并非所有密鑰管理儀式都可以延遲或提前數周或數月計劃。證書頒發機構有時會出現緊急情況，需要撤消甚至銷毀根密鑰。在這種情況下，儀式必須進行。

GlobalSign最近遇到了這種情況。該公司發現存在合規性問題，需要銷毀可能受到破壞的密鑰，這迫使Vermote和其他員工在本月初進行了“路演”。

Vermote說：“通常，在規劃全局密鑰管理時，你會考慮密鑰的生成和證書的吊銷。但是你不會考慮銷毀密鑰。”

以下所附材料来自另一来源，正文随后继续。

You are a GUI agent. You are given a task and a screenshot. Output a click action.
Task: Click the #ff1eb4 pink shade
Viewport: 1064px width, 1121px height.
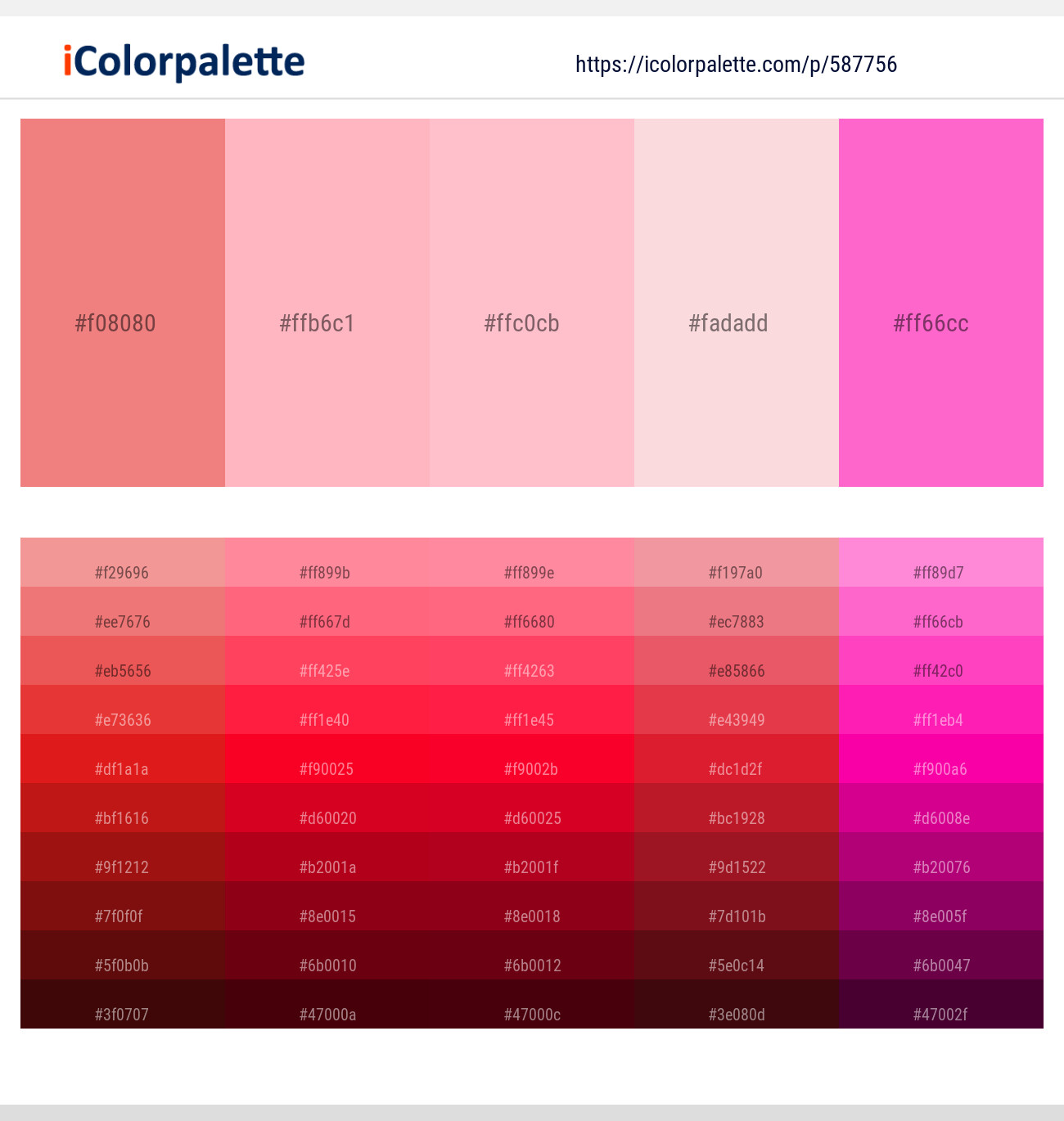point(940,720)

對于密鑰生成或簽署證書吊銷列表(CRL)，你只需要前往一個密鑰管理位置。但是對于密鑰銷毀，準則規定你需要銷毀你所擁有的所有密鑰副本，這可能需要前往多個數據中心。

Vermote說：“上個月我們面臨的挑戰是，我們必須銷毀我們所有全球地點的所有這些密鑰的副本，而這些地點都處于鎖定或半鎖定命令之下，這相當有趣。”

他說，該過程是一個挑戰，因為GlobalSign需要五到六個受信任的個人才能訪問所有位置的根密鑰。這涉及大量的旅行和暴露于冠狀病毒的風險。而且，Vermote說，這些人通常是該公司中高管，包括他本人。如果其中之一受到感染，則將破壞密鑰管理的業務連續性計劃，并使其他GlobalSign員工面臨風險。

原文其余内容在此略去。